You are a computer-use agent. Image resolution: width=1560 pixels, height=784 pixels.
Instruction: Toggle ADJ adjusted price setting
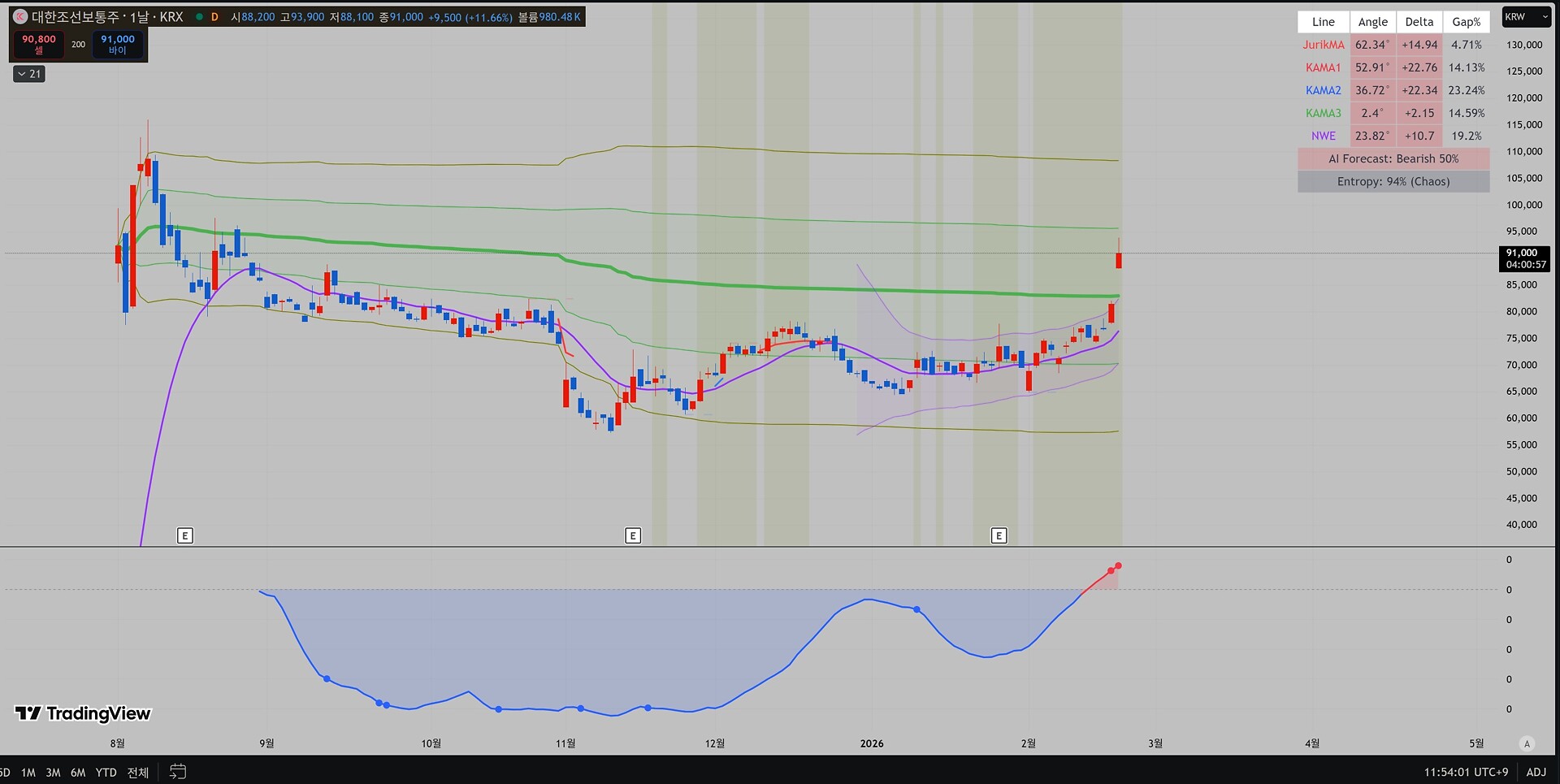(x=1536, y=772)
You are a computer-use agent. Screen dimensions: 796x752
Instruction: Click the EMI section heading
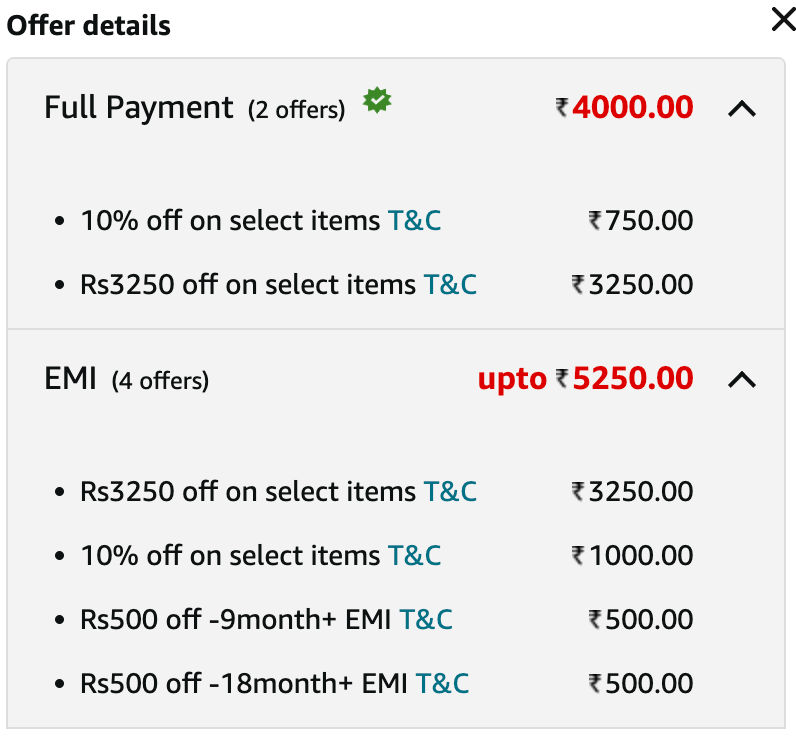pos(70,378)
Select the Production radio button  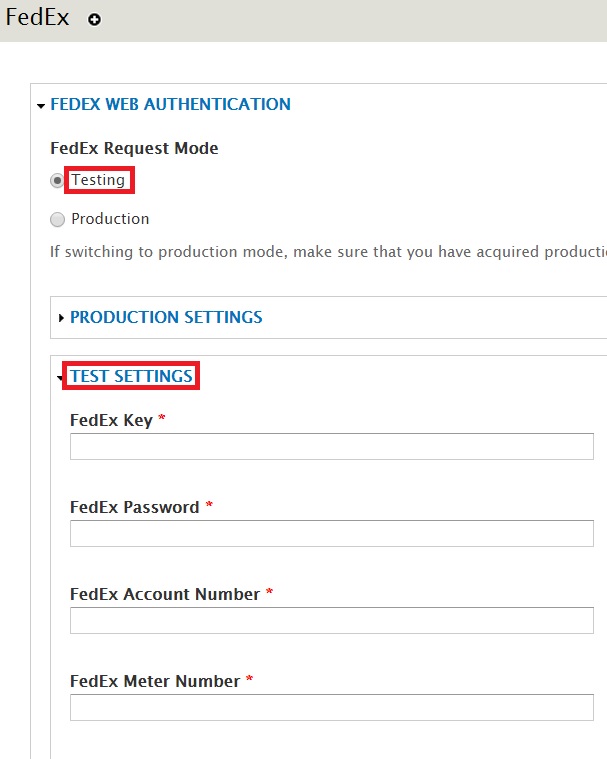coord(57,219)
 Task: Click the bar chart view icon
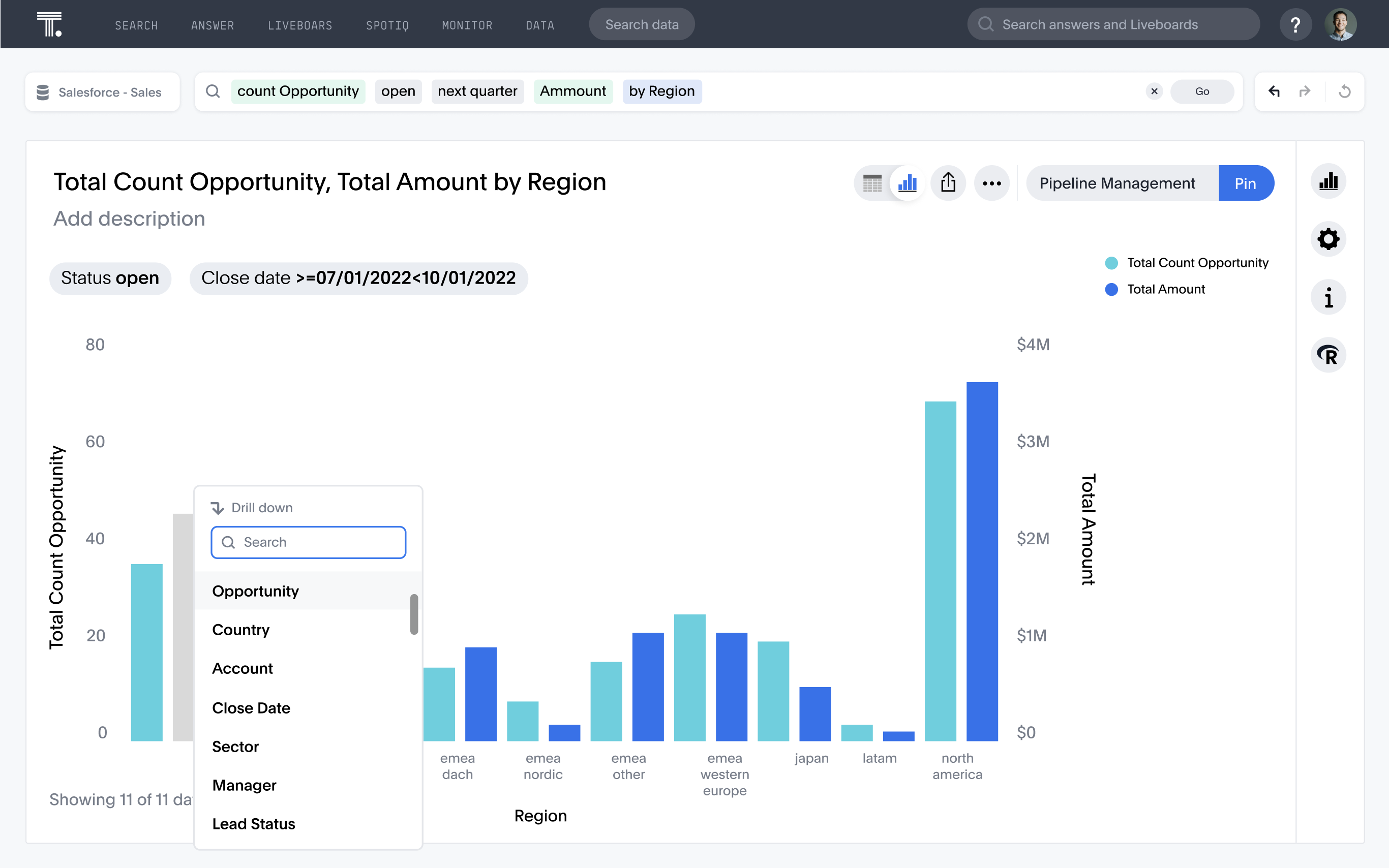point(907,183)
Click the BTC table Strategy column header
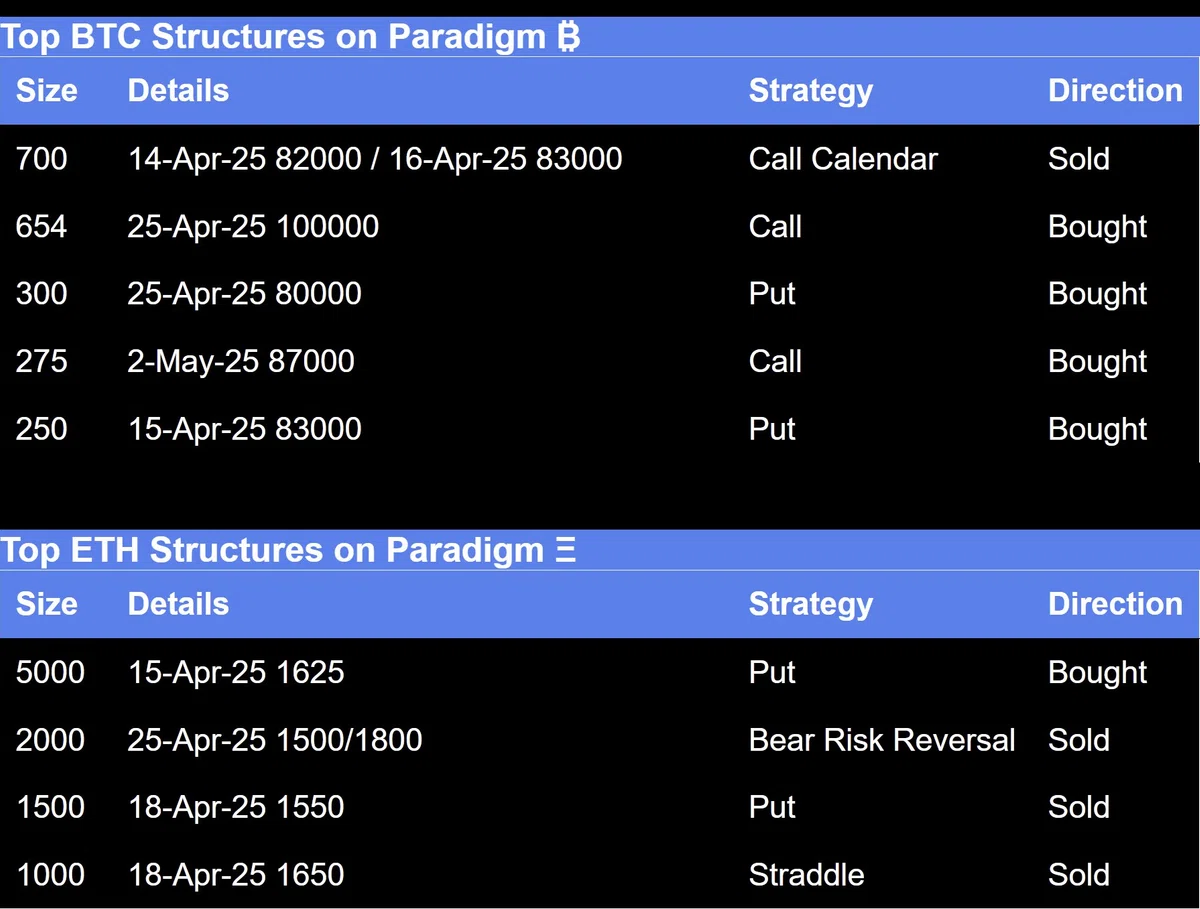The width and height of the screenshot is (1200, 909). tap(811, 91)
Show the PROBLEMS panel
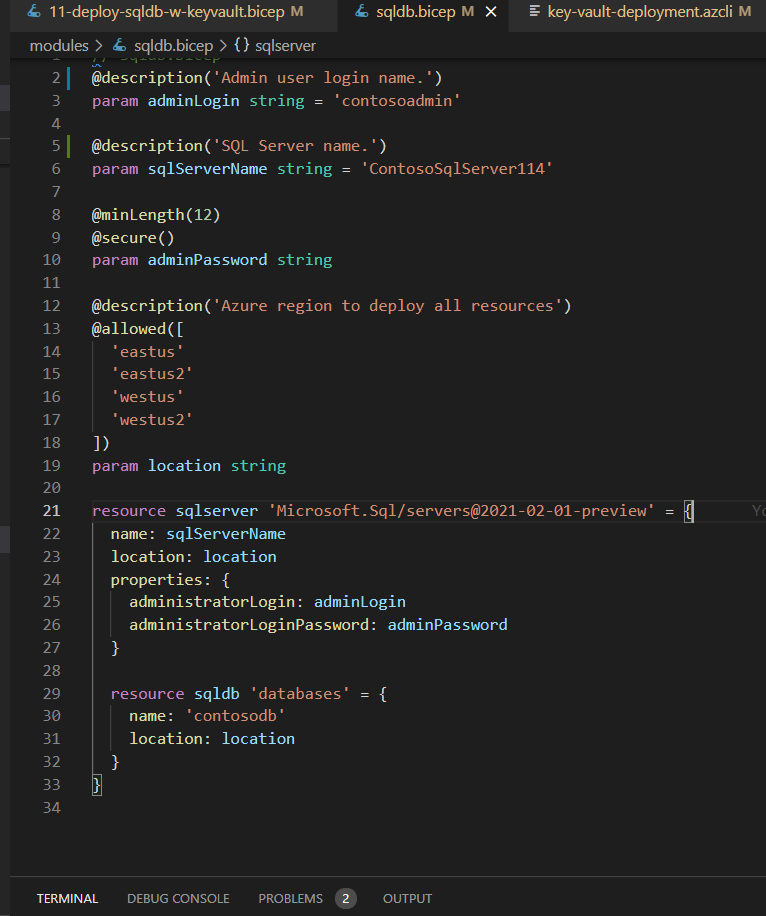Image resolution: width=766 pixels, height=916 pixels. pos(290,898)
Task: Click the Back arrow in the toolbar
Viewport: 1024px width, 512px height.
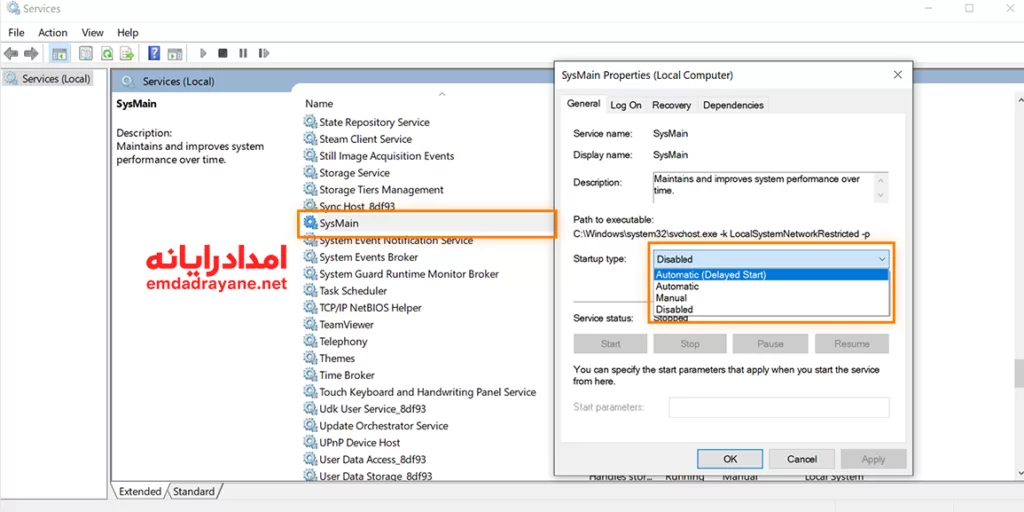Action: click(x=11, y=53)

#### [PROBLEM STATEMENT]
In the records above, locate every line with the string "computer" and copy it.

#### [TASK OUTPUT]
You are a computer-use agent. Image resolution: width=1560 pixels, height=784 pixels.
You are a computer-use agent. Screen dimensions: 796x752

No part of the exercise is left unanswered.